# Source extract:

After all, the female connection to water goes far beyond the symbolism found in literature and legend, well past the traditional symbolic links between women and the tides. In the developing countries of the world, right now, there are millions of women hauling water for their families from distant wells, rivers and lakes. According to the United Nations Population Fund, they’re walking an average of 6 km — 3.7 miles — per day to collect water. (Water weighs 8 pounds per gallon. Think about carrying a bucket of it for miles.) In conflict zones around the world, from Darfur to Latin America, they are risking their very lives as they walk those dangerous miles for water — and they’re carrying life itself back to their families.
Here in the U.S., where water is as close as the nearest tap, girls can look up to role models we can all admire — Christine Todd Whitman and Lisa Jackson, past and present administrators of the Environmental Protection Agency (EPA). During her tenure as head of the EPA, Whitman tightened standards for arsenic in drinking water and grappled with the Bush Administration’s efforts to sweep climate change discussions under the rug. Following Whitman’s successor, the feckless Stephen Johnson, current EPA Administrator Lisa Jackson is proving to be another woman of courage and commitment. Coming into the role with a couple of chemical engineering degrees and long experience in environmental protection at the state and federal levels certainly doesn’t hurt. Her big test will be how she handles the chromium-6 issue — wrangling the heated debate between science and hysteria surrounding the contaminant and appropriate limits in drinking water.
Speaking of the EPA, the agency is helping Girl Scouts gain insight into water issues as young women from Brownies to Seniors earn their Water Drop patch, working their way through a beautifully crafted manual on water created in partnership with the Girl Scouts of America.
Boy Scouts can earn a Soil and Water Conservation merit badge, and they tackle water-and-oil questions in merit badges for chemistry and environmental science. But if they want to dive deeper into water, they’re better off taking their swim tests — the most recent entry on BSA’s book list for soil and water conservation is a decade old.

# Material provided:
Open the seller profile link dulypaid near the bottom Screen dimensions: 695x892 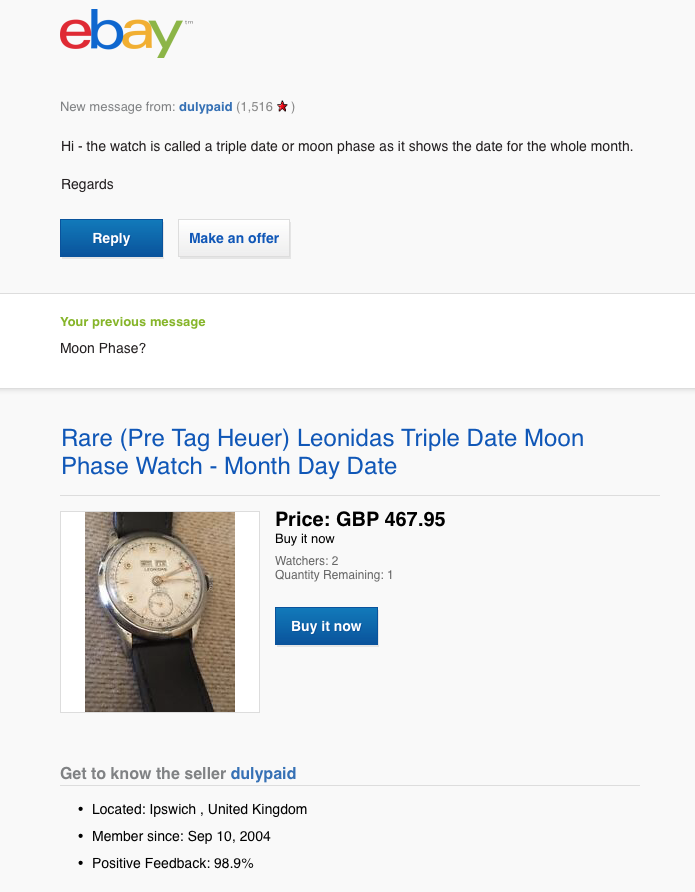pyautogui.click(x=263, y=773)
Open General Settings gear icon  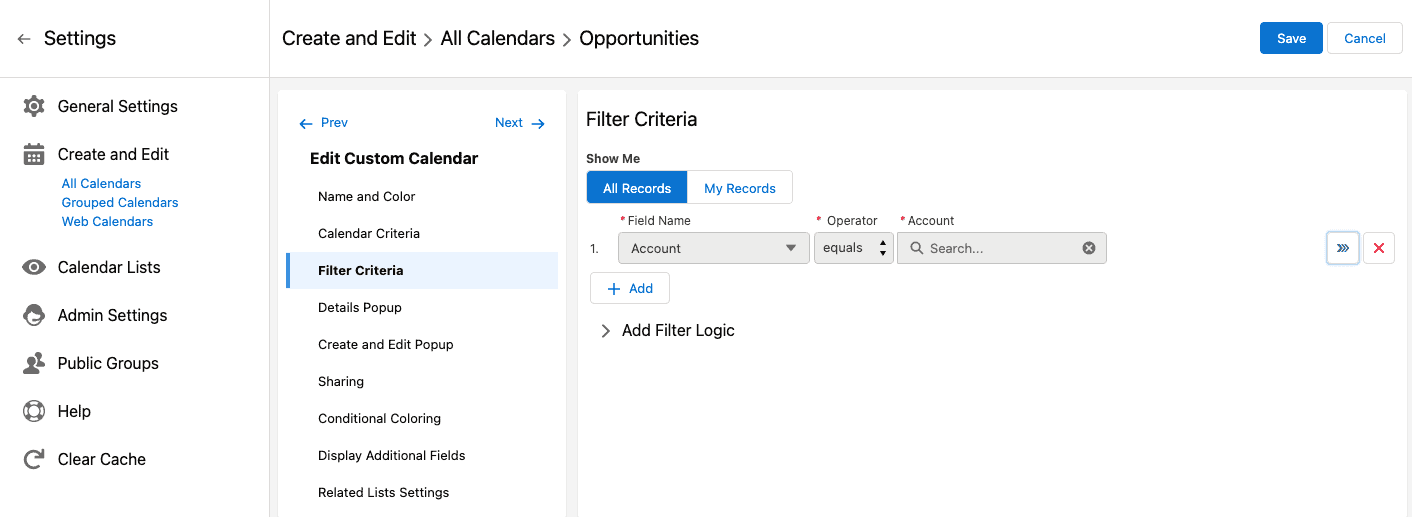point(34,106)
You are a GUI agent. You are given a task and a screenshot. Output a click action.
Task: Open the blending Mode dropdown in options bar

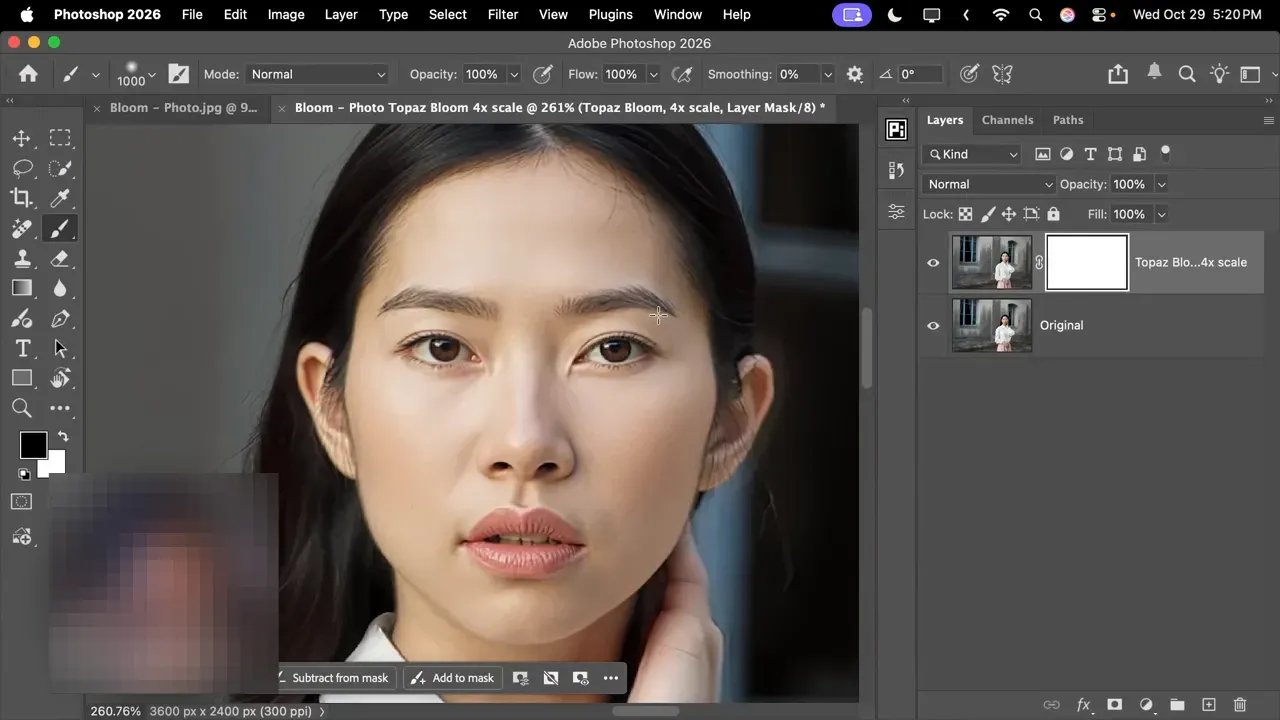(x=317, y=74)
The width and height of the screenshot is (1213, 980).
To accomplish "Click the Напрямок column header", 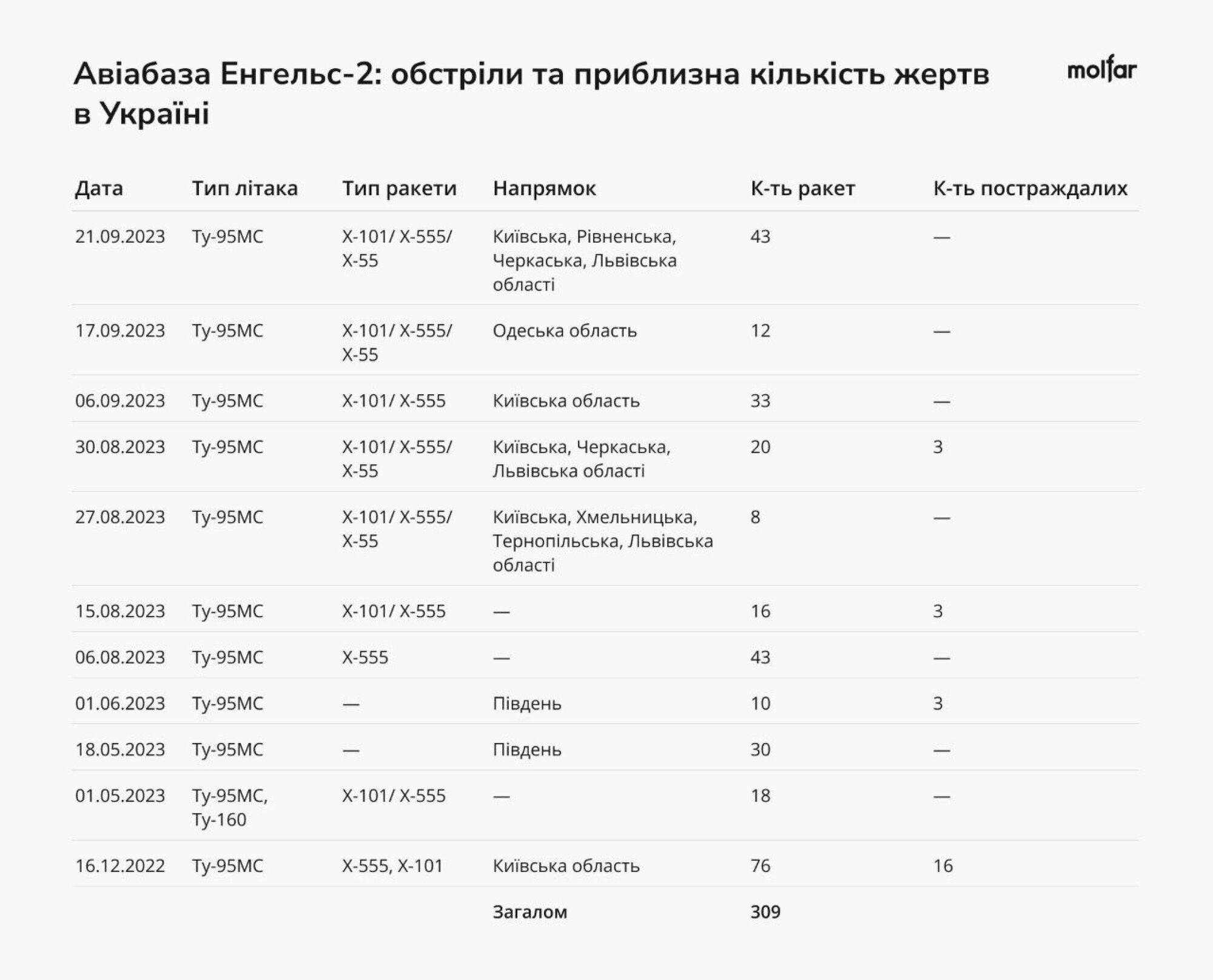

# What the task asks:
Copy the passage on women and water from "After all, the" to "to their families.", swapping "bucket" for "pail". The data has no connection to the passage on women and water.

# The answer:
After all, the female connection to water goes far beyond the symbolism found in literature and legend, well past the traditional symbolic links between women and the tides. In the developing countries of the world, right now, there are millions of women hauling water for their families from distant wells, rivers and lakes. According to the United Nations Population Fund, they’re walking an average of 6 km — 3.7 miles — per day to collect water. (Water weighs 8 pounds per gallon. Think about carrying a pail of it for miles.) In conflict zones around the world, from Darfur to Latin America, they are risking their very lives as they walk those dangerous miles for water — and they’re carrying life itself back to their families.